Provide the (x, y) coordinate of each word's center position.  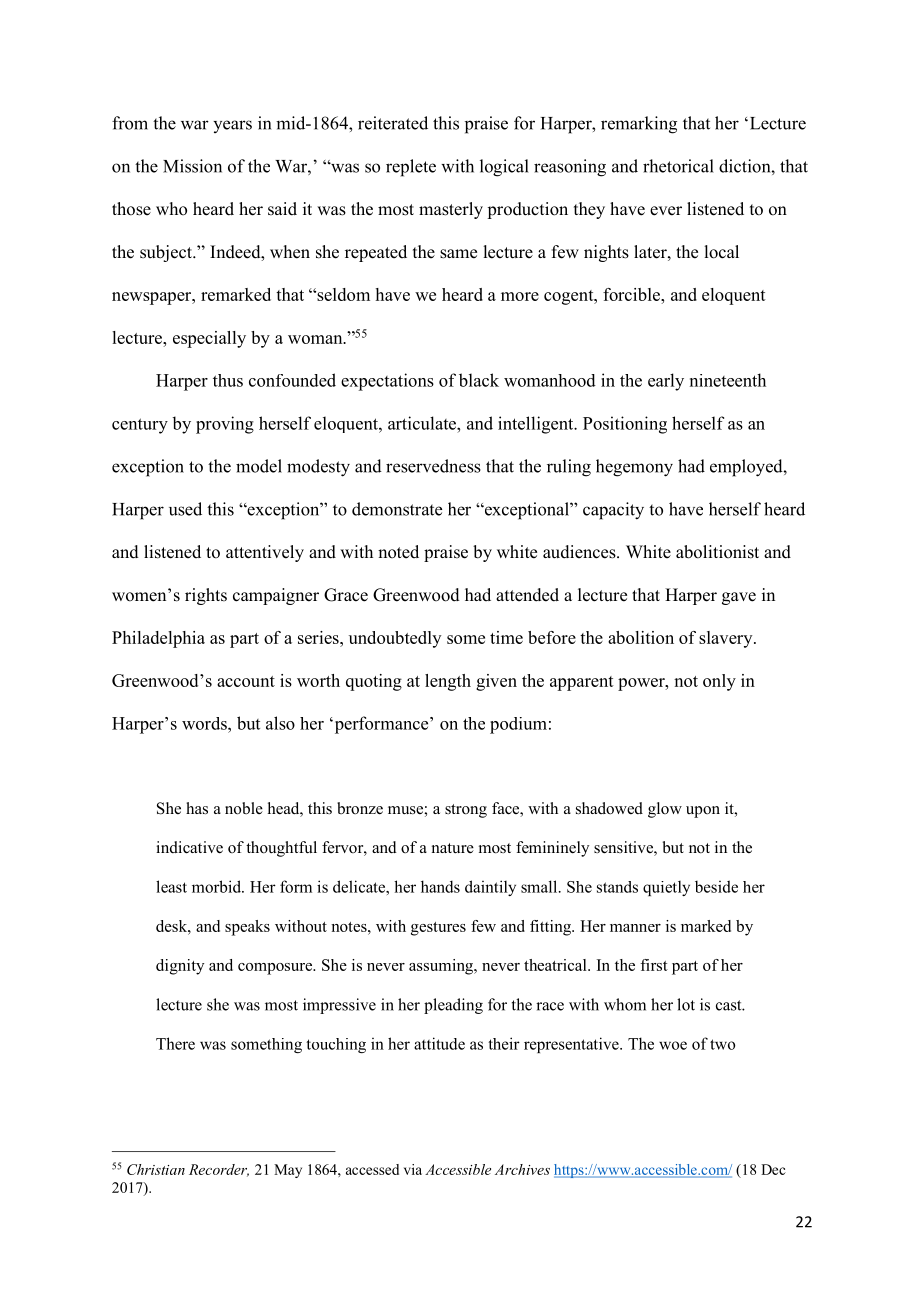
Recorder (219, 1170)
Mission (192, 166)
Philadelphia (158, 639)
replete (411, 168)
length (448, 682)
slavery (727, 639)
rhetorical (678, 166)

==========

Shift every coordinate in the lines above by adding 103 to both of its numbers, and rewrite all of the lines, including the request line, with the new values. Leave the pictures out.

**REPLY:**
Provide the (x, y) coordinate of each word's center position.  
Recorder (322, 1273)
Mission (295, 269)
Philadelphia (261, 742)
replete (514, 271)
length (551, 785)
slavery (830, 742)
rhetorical (781, 269)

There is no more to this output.